When it comes to baseball, there are not many time limits.

Life is a bit different.

This season was Jacob McDaniel's time to step up as a balanced leader, represent his young team and play hard for his supportive family. By the end of the 2016 season, the Northland Prep Academy junior achieved his goals and earned the Arizona Daily Sun 2016 Baseball Athlete of the Year Award.

The first Spartans ballplayer in program history to garner the accolade, McDaniel lifted his team into the playoffs with his strong play on both sides of the plate, all while bearing a heavy emotional weight.

In remembrance of this mother Jody, McDaniel before every game drew the letter "J" behind the plate when he caught or behind the mound when he pitched.

"It was just a reminder of who I was playing for out there," McDaniel said of his mother, who died two years ago.

McDaniel said this season was the toughest "in terms of mental strength." 

"There was a lot more emotion for me during this season," he said. "I used to just show up and play baseball like I used to, but this year I was thinking more about the people who have inspired me to play baseball throughout my life, the people who were around me during these times."

Channeling his emotions into a drive to help NPA battle through a tough regular season and reach the postseason, McDaniel elevated his game and his role as a leader. For instance, the starting pitcher threw a no-hitter in April against Monument Valley on a day the Spartans had a limited roster and needed him to pitch a solid and complete game.

"I definitely found motivation knowing who I am playing for and knowing what my abilities are and working on having more of a mental edge, which I felt didn't come around until the latter half of the season. Many aspects of my game came out that I never noticed before," said McDaniel, who ended the year with a team-high 69 at-bats, recorded a .499 batting average and notched 28 RBIs.

WAITING TO HEAT UP

The beginning of the season was a roller coaster ride. The Spartans started 3-5 and looked as if they couldn't handle the one-year experiment of the AIA realignments. The team, made up of mostly of freshmen and sophomores, found ways to win, however.

"It looked a little rough at the start," McDaniel said of the young Spartans taking on the tough schedule. "People were getting one-hit games at the start, we were walking a lot of batters, our defense wasn't the sharpest. But my mental attitude the entire time was that it's just the start of the season, we are getting the rust off everyone, we have five phenomenal freshmen who are going into this."

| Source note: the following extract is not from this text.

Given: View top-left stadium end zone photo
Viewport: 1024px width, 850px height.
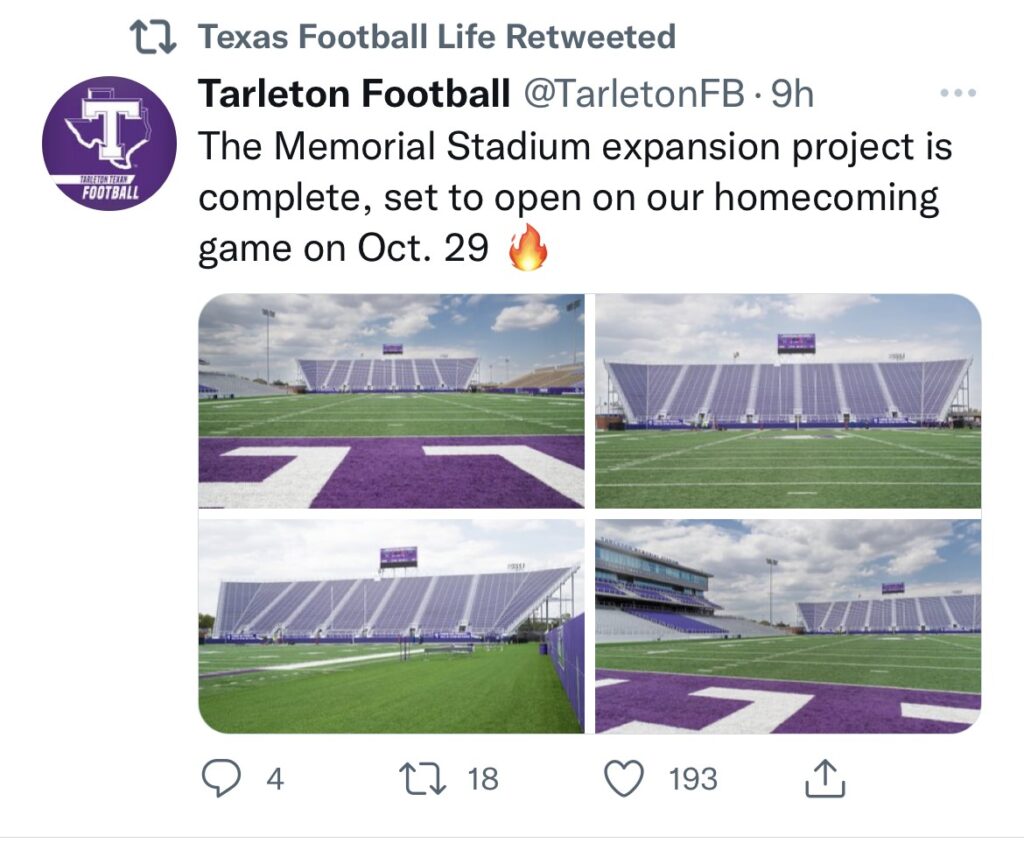Looking at the screenshot, I should point(391,401).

Soon enough, the Spartans were showing their style of play, with one through nine in the lineup reaching base, bags being stolen and limiting errors in the field. After the shaky start, the team won six of their next seven games to put themselves into the playoff bubble and ended with a 10-8 regular-season record.

McDaniel's faith in his team helped him find the patience he needed to lead a young team in addition to working with freshmen catchers Jack Sullivan and Jacob Marquez.

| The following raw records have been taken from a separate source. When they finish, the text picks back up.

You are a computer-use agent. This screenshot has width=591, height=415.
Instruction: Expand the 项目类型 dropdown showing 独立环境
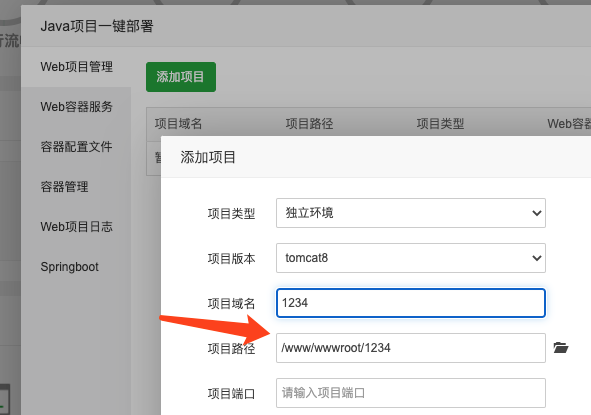(411, 213)
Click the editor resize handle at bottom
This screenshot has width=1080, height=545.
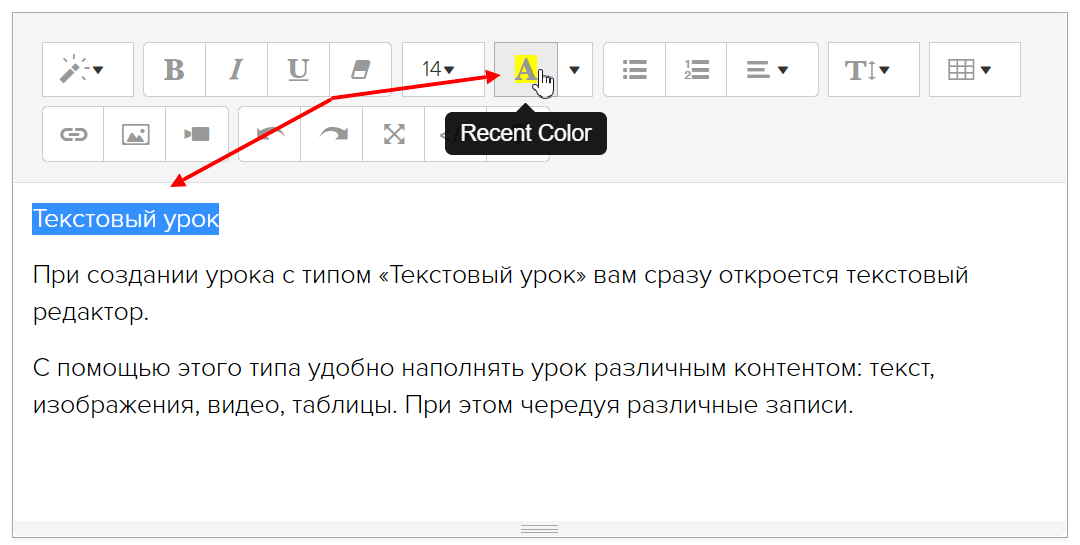click(x=540, y=528)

"I could see at the beginning of the year some of Jacob's frustration because we didn't have anyone who was comfortable enough to catch for him because he threw so hard," said Spartans first-year manager Ryan Johnson. "He was patient with the process and eventually we got to the point where we have two guys I feel comfortable knowing they can get the job done."

LEADER IN THE DUGOUT

With only two seniors on the roster -- Morgan Barta and Taylor Highline -- McDaniel said he was ready to become a presence in the dugout.

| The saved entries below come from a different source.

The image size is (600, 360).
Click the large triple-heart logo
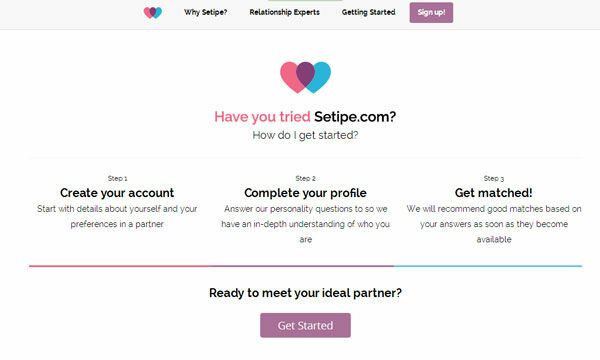coord(305,77)
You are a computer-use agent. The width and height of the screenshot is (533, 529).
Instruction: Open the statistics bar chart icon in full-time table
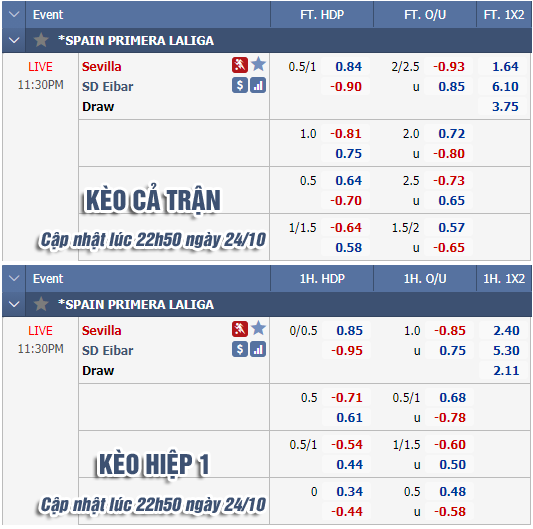coord(258,85)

"This year I discovered that it's finding a balance being both the kid who has to get on them and tell them 'Hey, let's pick it up right now or else we aren't making state, plain and simple,' and being the kid who has to joke with them and be their friend," McDaniel said.

Johnson said he enjoyed watching McDaniel's voice reach another volume.

"It was something to where he kind of eased himself into that position, becoming more and more of a leader as the season wore on," the skipper said. "He eventually became the guy who, after the coaches would break it down, would say, 'Hey, boys, this is the time, this is the time to step it up.'"

Acting as a leader was a far cry from McDaniel's early days of baseball. One of the necklaces he wore during games reminded him of a time when he was warming benches.

McDaniel played Little League on a Continental team and while on the All-Stars team watched kids such as Coconino seniors Marcus Romo, Christ Tabares and Todd Furr take the field. Now, McDaniel said, he is proud to have had the chance to represent the Spartans, especially during a year when NPA was the only school in the city of Flagstaff to reach the postseason.

"It's great for the program to have one of our boys win this award, because it shows that we are not necessarily the third-tier team in town," Johnson said. "Kids can come to this school, play playoff baseball, face good teams, and they will get the recognition and notoriety they feel they might not get if they feel they have to go to Flagstaff High or Coconino to get that recognition."

READY FOR THE NEXT INNING

For McDaniel, who was named to the Division IV Section One All-Section First Team, his recognition shows how much he is devoted to the program. It also shows how much he appreciates the time his parents spent with him either catching or playing soft-toss with him when he was a kid.

"It's just something I worked at my entire life," McDaniel said.

Both McDaniel and his manager know next season is another chance to make a push for section and state titles.

"We have a big part of the piece coming back next year, with Jacob being a part of that," Johnson said.

Maybe next year will be their time to shine even brighter.